+++ Source passage
Lange Voorhout Palace (Dutch: Paleis Lange Voorhout [paːˈlɛis ˈlɑŋə voːrˈɦʌut]) in The Hague was designed in 1760 by the architect Pieter de Swart for Anthony Patras (1718-1764), a deputy to the States General of the Netherlands.

History[edit]

Patras, born in Geneva, was a nephew of governor Abraham Patras. In 1734 Anthony arrived in Batavia in the Dutch East Indies. When his uncle, the governor, died in 1737 the young man inherited his immense fortune, the collection of books, and art. In 1738 he married a daughter of Isaac van Schinne, member of the Council of India.[1] After the 1740 Batavia massacre he returned to the Dutch Republic. In 1743 he tried to become a member of Sloten's vroedschap, which refused to appoint him. After two years he suddenly became burgomaster of the Frisian town, succeeding Onno Zwier van Haren. He was a States General representative for this small city until his early death. (In Wijckel he bought Meerenstein (fy) which was built for Menno van Coehoorn.) Patras died early and probably hardly lived in his new house on Lange Voorhout. His widow was forced to sell the property in 1778[2] and in the next years it had three different owners.

In 1796 the mansion was bought by Archibald Hope (1747-1821), a manager of the Dutch West India Company.[3] Archibald was a cousin of Henry Hope and Jan Hope and involved in the family banking business. In 1808 his wife died. Napoleon and his wife on their travels through the First French Empire used it one night.[4] The inventory was sold in December 1821 and lasted more than two weeks.[5] The building was bought by Renaud Diederick James de Ginkell, 7th Earl of Athlone (1773–1823), married to a daughter of John Williams Hope.

In 1831 the Minister of Foreign Affairs Johan Gijsbert Verstolk van Soelen (1776-1845) moved in.[6] He had an enormous collection of Dutch art which was sold after his death.

Royal residence[edit]

In 1848 it was bought by Prince Henry.[7] After his death in 1879 his widow Princess Marie of Prussia used the palace and probably lived there till 1885.[8]

Princess Sophie of the Netherlands inherited the palace and in 1896 Queen Emma bought it from her sister-in-law. She had it renovated and rebuilt before moving in the palace in 1901. Like prince Henry queen-mother Emma used the palace as a winter palace; in the summer she stayed at Soestdijk.
++++++
- **Exercise requirements**
1 – According to the Lange Voorhout Palace passage, who bought the mansion in 1796?
2 – Carry the Lange Voorhout Palace passage forward from its final sentence.
+++ Given information
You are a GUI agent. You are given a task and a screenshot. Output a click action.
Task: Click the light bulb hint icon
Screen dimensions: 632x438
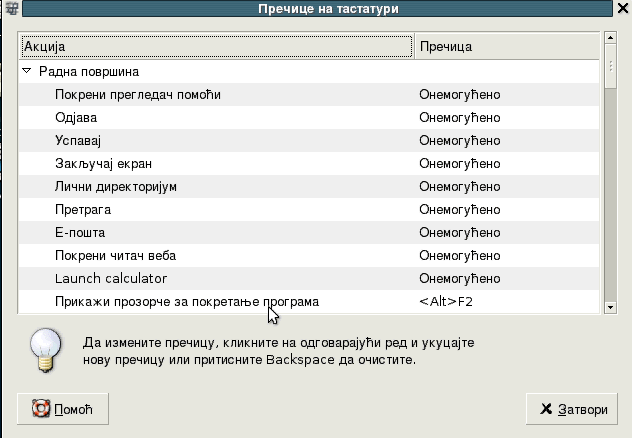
++++++
- **The answers**
1 – Archibald Hope, a manager of the Dutch West India Company.

2 –
The palace was used as an office for Wilhelmina, Juliana and till 1984 for Beatrix. In 1991, princess Juliana sold the building to the municipality of The Hague on condition that it would only be used for cultural activities.

The Hague Museum held exhibitions of the works of Rodin, Frida Kahlo and Venetian glass. Since November 2002 the mansion is used for the permanent M.C. Escher exhibition called Escher in Het Paleis.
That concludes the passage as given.